ID: 2745908 • Letter: H

Question

Henderson Office Supply is considering a more liberal credit policy to increase sales, but expects that 6 percent of the new accounts will be uncollectible. Collection costs are 6 percent of new sales, production and selling costs are 78 percent, and the accounts receivable turnover is four times. Assume income taxes of 25 percent and an increase in sales of $80,000. No other asset buildup will be required to service the new accounts.

  

What additional investment in accounts receivable is needed to support this sales expansion?

  

  

What would be Henderson’s incremental aftertax return on investment? (Input your answer as a percent rounded to 2 decimal places.)

    

  

Should Henderson liberalize credit if a 16 percent aftertax return on investment is required?

  

Assume that Henderson also needs to increase its level of inventory to support new sales and that the inventory turnover is four times.

  

What would be the total incremental investment in accounts receivable and inventory needed to support a $80,000 increase in sales?

  

  

Given the income determined in part b and the investment determined in part d, should Henderson extend more liberal credit terms?
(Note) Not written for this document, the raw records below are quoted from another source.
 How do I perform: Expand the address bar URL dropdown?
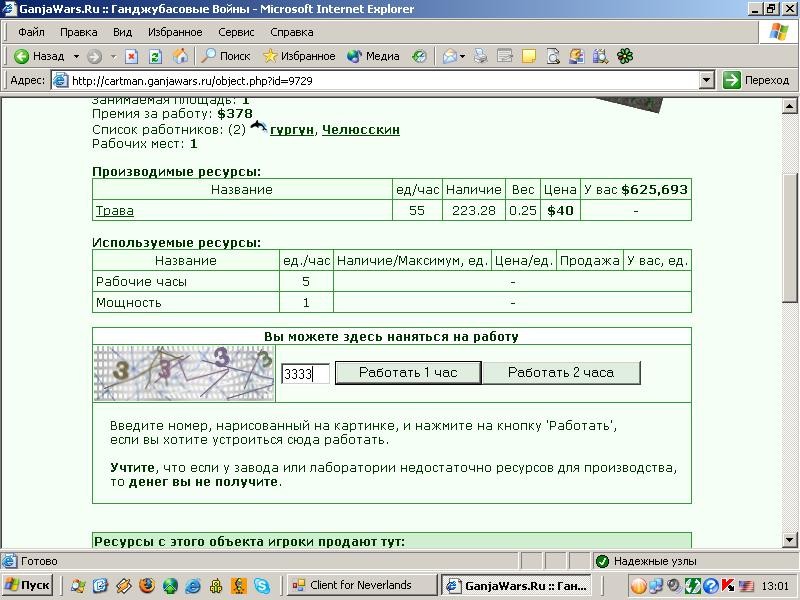coord(706,80)
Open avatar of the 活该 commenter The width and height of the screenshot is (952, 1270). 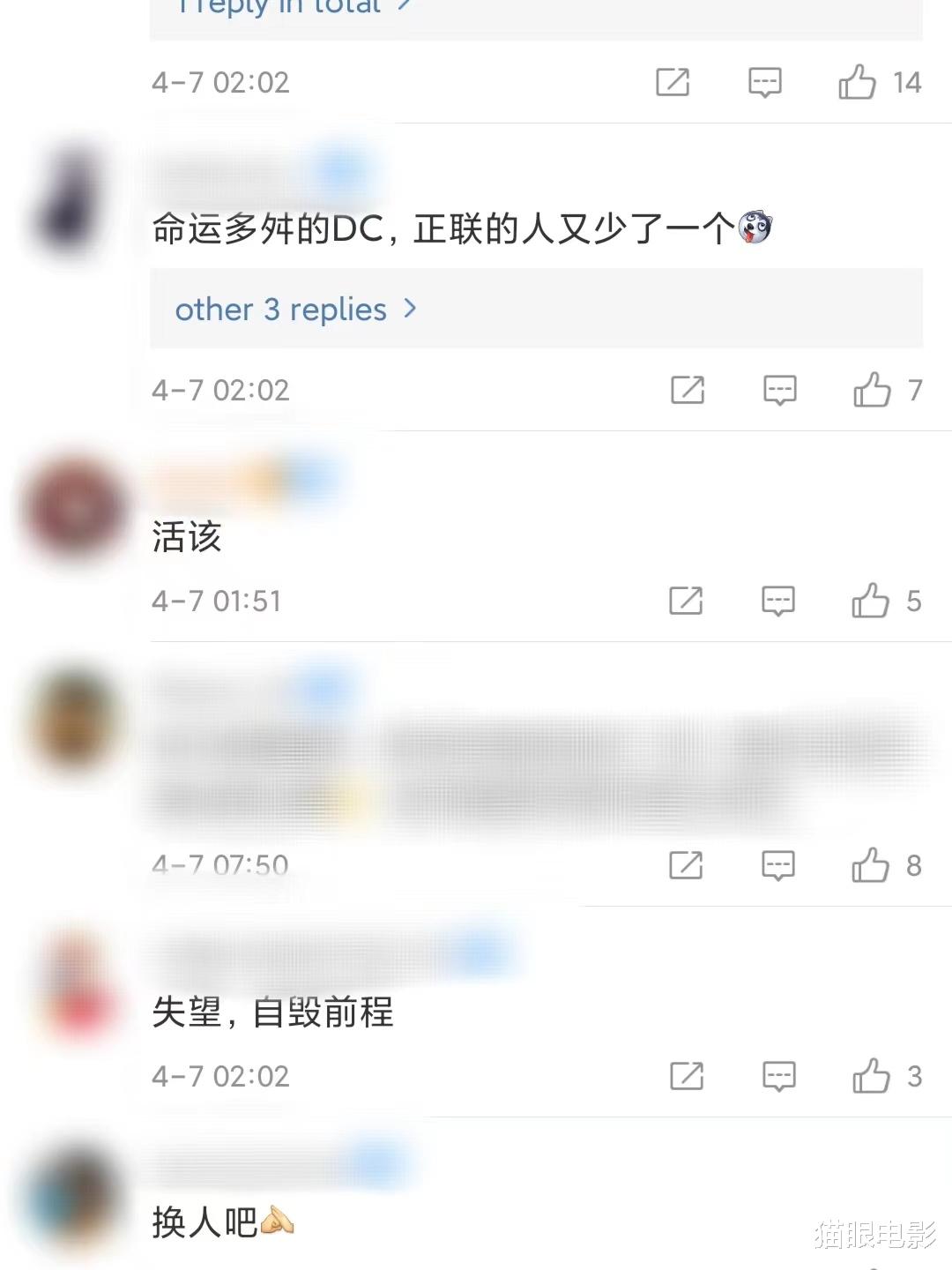pyautogui.click(x=75, y=509)
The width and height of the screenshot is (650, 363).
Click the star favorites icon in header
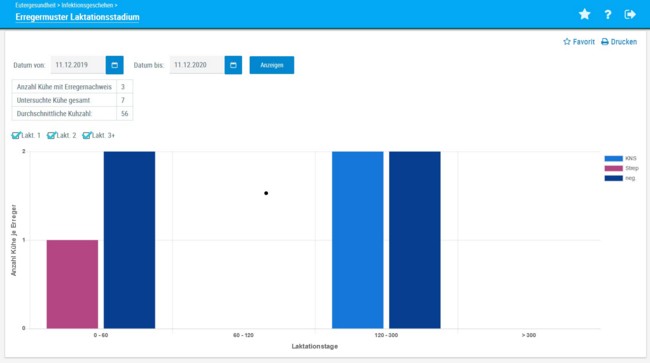click(585, 14)
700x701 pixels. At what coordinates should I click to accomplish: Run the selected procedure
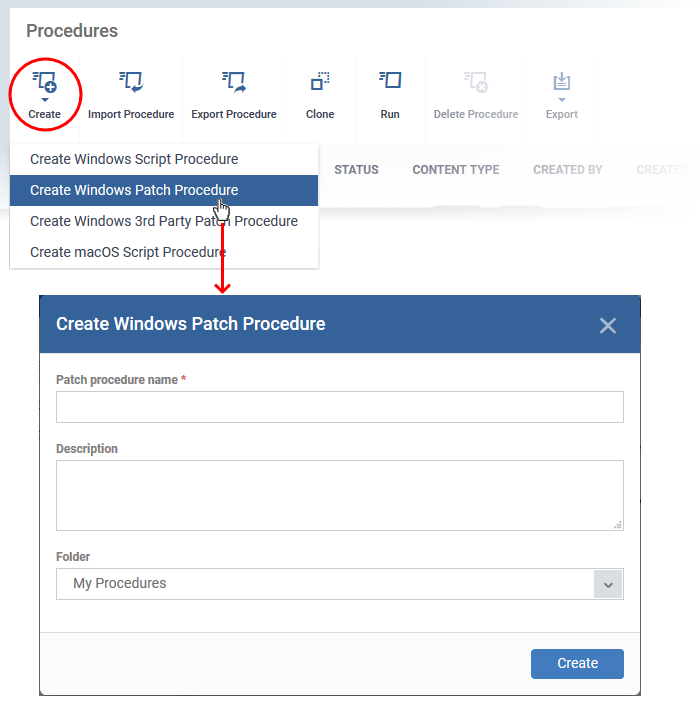[x=390, y=95]
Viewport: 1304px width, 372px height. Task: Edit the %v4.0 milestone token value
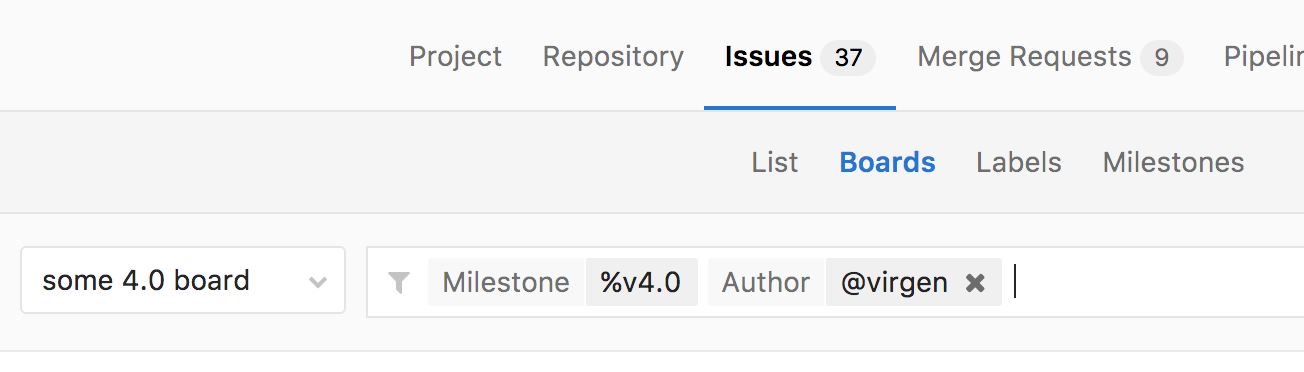[x=641, y=282]
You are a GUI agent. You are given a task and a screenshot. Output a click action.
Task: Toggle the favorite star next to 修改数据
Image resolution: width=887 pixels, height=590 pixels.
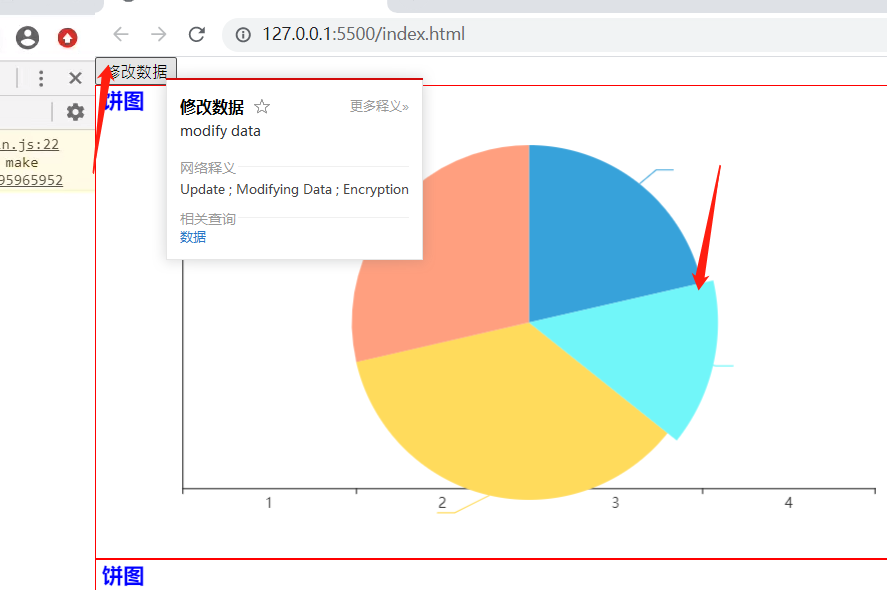click(x=261, y=106)
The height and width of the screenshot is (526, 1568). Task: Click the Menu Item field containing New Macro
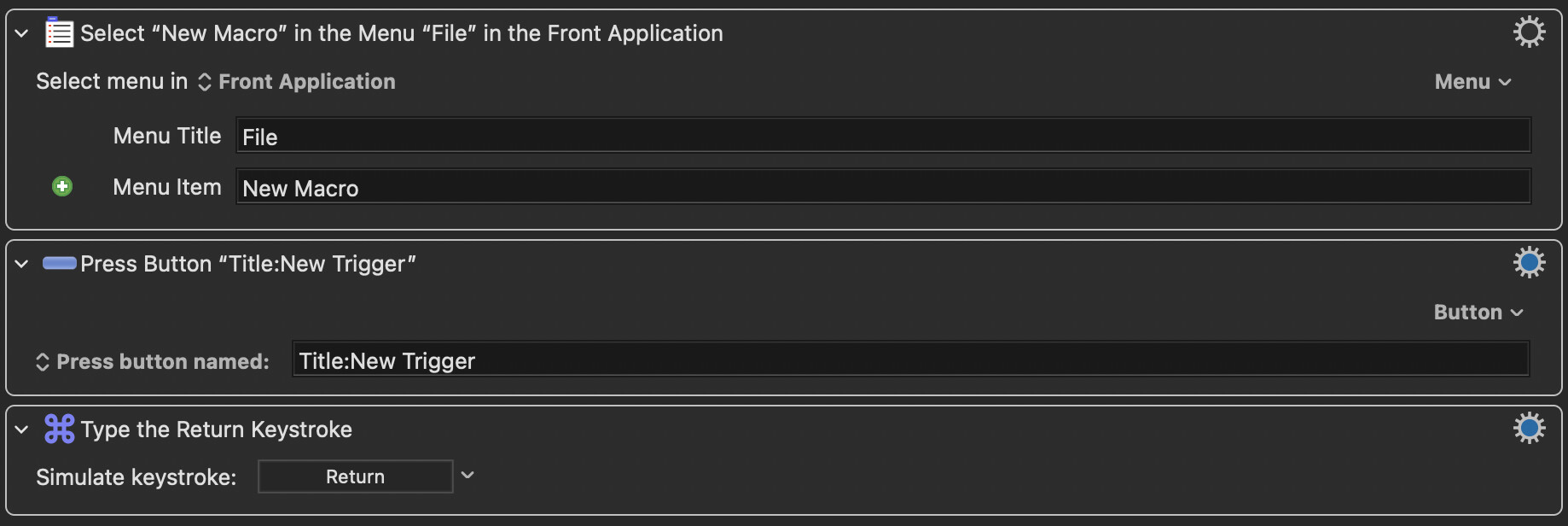tap(882, 188)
Henderson Office Supply is considering a more liberal credit policy to increase sales, but expects that 6 percent of the new accounts will be uncollectible. Collection costs are 6 percent of new sales, production and selling costs are 78 percent, and the accounts receivable turnover is four times. Assume income taxes of 25 percent and an increase in sales of $80,000. No other asset buildup will be required to service the new accounts.

Explanation / Answer

(a)

Increase in sales = $80,000

Accounts receivable turnover = 4

Additional investment in Accounts Receivable needed

= Incease in sales / Accounts Receivable Turnover

= $80,000 / 4

= $20,000

(b)

Increase in sales = $80,000

Uncollectible accounts = 6% of sales = $80,000 x 6% = $4,800

Collection costs = 6% of sales = $80,000 x 6% = $4,800

Production and selling costs = 78% of sales = $80,000 x 78% = $62,400

Therefore,

Incremental income = $80,000 - $4,800 - $4,800 - $62,400 = $8,000

Tax = 25% of income = $8,000 x 25% = $2,000

Thus,

Incremental income after taxes = $8,000 - $2,000 = $6,000

And,

Incremental investment = $20,000 (computed in part a)

Therefore,

Return on incremental investment = $6,000 / $20,000 = 30%

(c)

Since the return on incremental investment is higher than the required rate of return, the should liberalize credit.